La mère et la sœur de Salah Abdeslam ont été placées en garde à vue samedi 11 avril dans le cadre d’une information judiciaire ouverte par un juge antiterroriste pour remise illicite d’objet à un détenu condamné pour terrorisme, selon les informations du Monde.
Les deux femmes ont été interpellées samedi avec trois autres membres de leur famille, dont une mineure, alors qu’ils se rendaient au parloir de la prison de haute sécurité deà Vendin-le-Vieil (Pas-de-Calais), où est incarcéré Salah Abdeslam, condamné à la perpétuité pour sa participation aux attentats du 13-Novembre, a appris lundi Le Monde. Seul membre encore en vie des commandos meurtriers, il est placé à l’isolement depuis près de dix ans.

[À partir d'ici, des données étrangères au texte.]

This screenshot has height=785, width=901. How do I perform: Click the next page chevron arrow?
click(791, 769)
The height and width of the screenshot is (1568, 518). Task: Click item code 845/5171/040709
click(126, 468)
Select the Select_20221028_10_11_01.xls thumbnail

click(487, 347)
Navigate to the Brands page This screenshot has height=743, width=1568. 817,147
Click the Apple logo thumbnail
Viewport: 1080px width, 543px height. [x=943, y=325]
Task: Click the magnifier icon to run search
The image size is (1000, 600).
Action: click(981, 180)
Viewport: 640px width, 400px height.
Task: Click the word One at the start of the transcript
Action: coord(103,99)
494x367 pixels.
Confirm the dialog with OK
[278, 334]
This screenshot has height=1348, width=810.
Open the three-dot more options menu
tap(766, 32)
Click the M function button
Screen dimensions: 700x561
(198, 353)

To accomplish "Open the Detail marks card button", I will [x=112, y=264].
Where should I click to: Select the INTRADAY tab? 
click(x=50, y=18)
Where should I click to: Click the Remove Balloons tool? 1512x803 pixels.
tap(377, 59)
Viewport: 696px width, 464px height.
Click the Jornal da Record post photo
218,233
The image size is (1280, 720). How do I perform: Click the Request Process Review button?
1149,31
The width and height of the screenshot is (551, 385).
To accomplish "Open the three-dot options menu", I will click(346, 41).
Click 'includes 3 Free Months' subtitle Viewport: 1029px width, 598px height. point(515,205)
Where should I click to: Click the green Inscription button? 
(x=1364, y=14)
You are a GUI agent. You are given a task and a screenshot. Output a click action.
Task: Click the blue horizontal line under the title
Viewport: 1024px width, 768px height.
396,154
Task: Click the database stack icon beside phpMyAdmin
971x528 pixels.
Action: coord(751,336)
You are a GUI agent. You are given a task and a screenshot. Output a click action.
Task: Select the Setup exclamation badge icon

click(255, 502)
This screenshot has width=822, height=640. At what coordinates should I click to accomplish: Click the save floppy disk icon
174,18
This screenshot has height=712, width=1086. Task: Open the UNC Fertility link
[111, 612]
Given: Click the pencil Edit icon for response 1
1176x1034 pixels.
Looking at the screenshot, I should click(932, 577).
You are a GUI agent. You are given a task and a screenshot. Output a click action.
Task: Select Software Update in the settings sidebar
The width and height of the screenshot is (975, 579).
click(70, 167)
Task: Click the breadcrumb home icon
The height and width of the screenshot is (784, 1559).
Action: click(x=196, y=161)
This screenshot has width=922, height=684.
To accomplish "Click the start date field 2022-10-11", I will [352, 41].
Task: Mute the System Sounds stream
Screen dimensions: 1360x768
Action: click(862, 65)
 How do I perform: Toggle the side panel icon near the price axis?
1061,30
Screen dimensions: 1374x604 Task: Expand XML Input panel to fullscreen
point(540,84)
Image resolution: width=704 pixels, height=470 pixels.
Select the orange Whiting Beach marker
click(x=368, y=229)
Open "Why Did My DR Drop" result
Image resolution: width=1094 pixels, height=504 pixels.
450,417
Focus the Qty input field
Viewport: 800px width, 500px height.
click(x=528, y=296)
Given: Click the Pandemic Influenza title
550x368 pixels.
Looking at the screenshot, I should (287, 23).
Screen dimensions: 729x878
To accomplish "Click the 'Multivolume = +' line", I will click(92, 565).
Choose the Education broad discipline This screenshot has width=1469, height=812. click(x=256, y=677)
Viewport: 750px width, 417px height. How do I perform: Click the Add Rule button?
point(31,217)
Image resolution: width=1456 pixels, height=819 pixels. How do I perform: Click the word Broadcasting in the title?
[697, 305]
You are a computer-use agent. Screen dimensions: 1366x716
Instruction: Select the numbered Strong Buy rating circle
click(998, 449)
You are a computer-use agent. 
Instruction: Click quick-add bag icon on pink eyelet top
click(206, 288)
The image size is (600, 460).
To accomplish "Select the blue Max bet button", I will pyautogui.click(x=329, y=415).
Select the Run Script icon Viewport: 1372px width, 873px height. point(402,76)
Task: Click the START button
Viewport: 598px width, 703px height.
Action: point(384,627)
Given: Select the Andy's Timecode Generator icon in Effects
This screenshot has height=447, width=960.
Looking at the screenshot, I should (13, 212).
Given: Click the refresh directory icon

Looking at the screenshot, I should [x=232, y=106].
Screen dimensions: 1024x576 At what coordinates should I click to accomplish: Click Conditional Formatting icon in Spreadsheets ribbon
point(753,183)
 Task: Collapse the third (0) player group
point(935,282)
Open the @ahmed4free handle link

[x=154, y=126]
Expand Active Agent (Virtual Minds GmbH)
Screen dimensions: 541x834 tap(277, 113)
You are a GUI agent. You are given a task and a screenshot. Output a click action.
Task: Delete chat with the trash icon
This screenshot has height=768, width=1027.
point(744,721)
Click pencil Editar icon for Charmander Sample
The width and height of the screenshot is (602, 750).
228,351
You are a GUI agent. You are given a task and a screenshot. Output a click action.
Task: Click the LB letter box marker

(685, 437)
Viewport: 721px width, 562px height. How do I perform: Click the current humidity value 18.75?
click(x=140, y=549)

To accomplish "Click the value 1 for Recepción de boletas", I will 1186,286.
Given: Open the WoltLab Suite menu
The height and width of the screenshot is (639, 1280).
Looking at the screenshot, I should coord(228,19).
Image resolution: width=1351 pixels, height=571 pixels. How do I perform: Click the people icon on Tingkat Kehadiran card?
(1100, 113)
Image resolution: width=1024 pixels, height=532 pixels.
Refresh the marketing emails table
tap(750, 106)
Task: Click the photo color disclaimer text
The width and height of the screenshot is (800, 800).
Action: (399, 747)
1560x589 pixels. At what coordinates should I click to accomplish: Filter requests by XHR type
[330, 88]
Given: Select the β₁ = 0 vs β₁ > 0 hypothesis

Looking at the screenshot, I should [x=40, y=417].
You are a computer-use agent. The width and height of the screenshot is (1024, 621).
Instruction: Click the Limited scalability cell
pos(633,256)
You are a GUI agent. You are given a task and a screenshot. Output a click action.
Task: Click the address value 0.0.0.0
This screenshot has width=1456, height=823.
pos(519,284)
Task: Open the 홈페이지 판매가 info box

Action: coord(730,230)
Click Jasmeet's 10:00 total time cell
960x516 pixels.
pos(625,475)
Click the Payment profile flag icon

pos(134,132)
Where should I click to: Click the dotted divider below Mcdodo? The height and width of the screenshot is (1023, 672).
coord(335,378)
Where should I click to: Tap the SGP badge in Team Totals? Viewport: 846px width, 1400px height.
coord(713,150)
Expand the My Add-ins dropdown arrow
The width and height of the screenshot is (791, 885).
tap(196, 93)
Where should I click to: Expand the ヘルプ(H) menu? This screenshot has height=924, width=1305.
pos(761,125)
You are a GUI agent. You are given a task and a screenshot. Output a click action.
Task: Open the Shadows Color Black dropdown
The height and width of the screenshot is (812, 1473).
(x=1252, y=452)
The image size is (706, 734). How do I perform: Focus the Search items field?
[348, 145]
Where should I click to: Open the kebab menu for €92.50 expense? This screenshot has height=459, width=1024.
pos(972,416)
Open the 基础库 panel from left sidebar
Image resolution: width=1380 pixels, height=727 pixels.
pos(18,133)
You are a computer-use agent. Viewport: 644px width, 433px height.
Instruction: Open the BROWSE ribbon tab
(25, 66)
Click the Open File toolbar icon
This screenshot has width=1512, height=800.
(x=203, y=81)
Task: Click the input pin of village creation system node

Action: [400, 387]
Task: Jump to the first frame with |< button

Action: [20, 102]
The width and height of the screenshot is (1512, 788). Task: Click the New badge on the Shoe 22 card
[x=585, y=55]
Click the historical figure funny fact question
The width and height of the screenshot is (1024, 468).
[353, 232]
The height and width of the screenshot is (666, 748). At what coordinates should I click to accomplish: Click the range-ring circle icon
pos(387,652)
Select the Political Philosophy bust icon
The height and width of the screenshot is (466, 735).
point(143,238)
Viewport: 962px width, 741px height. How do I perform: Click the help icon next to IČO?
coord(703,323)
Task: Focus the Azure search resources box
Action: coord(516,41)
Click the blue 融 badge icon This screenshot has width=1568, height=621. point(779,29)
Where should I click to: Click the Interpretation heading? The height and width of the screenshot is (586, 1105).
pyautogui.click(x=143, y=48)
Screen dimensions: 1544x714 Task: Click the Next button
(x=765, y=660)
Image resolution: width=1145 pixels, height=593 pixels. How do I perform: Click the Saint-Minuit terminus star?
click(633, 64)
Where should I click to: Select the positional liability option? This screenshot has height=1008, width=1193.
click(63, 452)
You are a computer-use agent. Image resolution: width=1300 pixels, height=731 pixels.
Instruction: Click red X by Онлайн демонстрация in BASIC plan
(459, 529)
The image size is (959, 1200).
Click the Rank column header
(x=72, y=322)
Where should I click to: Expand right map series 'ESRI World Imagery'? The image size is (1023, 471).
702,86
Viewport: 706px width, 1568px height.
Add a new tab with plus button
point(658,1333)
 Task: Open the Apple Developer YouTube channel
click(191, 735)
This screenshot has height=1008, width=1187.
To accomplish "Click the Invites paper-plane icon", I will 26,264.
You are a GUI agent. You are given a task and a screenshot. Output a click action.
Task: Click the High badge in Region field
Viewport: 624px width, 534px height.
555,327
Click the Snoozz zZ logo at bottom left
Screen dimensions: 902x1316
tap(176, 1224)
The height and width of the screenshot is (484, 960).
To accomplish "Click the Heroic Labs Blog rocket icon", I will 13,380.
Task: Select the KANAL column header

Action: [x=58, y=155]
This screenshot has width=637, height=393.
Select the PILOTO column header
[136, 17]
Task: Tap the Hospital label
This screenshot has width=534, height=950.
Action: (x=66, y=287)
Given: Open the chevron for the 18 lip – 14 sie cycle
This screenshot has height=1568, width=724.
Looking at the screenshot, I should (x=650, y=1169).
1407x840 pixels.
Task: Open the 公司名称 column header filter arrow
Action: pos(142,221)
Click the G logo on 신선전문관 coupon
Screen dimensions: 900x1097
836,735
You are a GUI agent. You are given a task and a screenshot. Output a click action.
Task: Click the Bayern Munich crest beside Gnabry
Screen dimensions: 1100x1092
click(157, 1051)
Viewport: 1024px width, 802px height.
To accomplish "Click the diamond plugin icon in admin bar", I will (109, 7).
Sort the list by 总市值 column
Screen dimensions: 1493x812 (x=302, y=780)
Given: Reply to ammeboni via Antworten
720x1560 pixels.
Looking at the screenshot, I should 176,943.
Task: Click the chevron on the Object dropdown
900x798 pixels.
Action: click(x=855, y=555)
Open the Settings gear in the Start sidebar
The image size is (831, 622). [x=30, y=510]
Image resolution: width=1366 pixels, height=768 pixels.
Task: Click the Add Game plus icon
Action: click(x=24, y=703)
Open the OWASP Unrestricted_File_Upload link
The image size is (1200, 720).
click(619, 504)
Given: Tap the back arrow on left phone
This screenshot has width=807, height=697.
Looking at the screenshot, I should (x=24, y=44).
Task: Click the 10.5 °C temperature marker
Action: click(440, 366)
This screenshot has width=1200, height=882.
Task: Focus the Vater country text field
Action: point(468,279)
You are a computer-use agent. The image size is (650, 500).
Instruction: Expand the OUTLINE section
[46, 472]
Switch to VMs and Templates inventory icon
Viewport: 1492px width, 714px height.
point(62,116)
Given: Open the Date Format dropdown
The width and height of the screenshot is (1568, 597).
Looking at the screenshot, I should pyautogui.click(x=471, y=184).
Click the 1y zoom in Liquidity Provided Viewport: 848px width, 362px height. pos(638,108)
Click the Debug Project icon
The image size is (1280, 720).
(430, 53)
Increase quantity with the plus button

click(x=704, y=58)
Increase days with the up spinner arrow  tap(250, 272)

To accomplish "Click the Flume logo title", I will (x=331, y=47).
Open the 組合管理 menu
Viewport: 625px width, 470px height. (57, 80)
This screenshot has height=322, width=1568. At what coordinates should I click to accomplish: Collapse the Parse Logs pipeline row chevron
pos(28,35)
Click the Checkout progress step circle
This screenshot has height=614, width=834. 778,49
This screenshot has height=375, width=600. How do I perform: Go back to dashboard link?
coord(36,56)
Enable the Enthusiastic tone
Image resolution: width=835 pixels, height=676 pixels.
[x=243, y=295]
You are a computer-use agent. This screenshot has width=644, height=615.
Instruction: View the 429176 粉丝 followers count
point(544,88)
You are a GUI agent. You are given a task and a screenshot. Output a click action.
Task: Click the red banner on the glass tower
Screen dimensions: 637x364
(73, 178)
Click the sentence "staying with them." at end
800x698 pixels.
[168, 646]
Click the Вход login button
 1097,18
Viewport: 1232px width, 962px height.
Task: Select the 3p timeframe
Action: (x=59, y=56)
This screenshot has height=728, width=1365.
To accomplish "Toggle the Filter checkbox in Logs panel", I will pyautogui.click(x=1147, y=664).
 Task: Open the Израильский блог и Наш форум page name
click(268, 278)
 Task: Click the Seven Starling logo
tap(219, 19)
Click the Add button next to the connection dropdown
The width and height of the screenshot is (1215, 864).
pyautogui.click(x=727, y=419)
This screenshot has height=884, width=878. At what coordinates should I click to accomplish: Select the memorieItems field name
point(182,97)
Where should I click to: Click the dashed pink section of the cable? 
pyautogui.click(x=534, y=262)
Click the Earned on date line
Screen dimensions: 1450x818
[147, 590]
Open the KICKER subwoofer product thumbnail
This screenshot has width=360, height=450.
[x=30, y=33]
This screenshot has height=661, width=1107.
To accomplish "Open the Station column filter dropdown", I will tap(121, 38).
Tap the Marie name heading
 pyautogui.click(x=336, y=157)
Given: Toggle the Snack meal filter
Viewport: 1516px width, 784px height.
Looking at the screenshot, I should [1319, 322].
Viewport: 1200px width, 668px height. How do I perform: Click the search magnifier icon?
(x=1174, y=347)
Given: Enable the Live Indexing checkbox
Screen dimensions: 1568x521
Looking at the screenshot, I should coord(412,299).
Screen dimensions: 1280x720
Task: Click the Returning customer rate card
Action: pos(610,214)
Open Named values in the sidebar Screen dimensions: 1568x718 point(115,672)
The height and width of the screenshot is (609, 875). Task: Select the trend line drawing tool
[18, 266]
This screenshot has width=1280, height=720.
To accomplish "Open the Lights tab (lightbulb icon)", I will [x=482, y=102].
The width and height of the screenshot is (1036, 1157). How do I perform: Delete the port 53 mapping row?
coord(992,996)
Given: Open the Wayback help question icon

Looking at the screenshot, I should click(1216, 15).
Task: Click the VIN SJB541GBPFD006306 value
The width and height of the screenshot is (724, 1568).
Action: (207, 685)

En novembre 2025, il avait été placé en garde à vue dans le cadre d’une enquête sur la détention d’une clé USB chargée, selon le Parquet national antiterroriste (PNAT), de documents ayant « trait à la propagande officielle d’organisations terroristes, Etat islamique ou Al-Qaïda ».
Dispositif de séparation
Le PNAT avait requis sa « mise en examen ultérieure ». Cette clé USB lui avait été remise lors d’une visite au parloir par son ex-compagne, Maëva B., qui a, elle, été doublement mise en examen et incarcérée. Elle est aussi soupçonnée d’être impliquée dans un projet d’attentat déjoué, sans lien avec Abdeslam.
Après ces faits, le directeur du centre pénitentiaire de Vendin-le-Vieil avait instauré un dispositif de séparation avec hygiaphone, estimant notamment qu’il n’était pas exclu que la clé ait été introduite par le biais de visiteurs.
Au début d’avril, le tribunal administratif de Lille avait ordonné d’assouplir à nouveau ses conditions de parloir, tout en refusant de suspendre son maintien à l’isolement.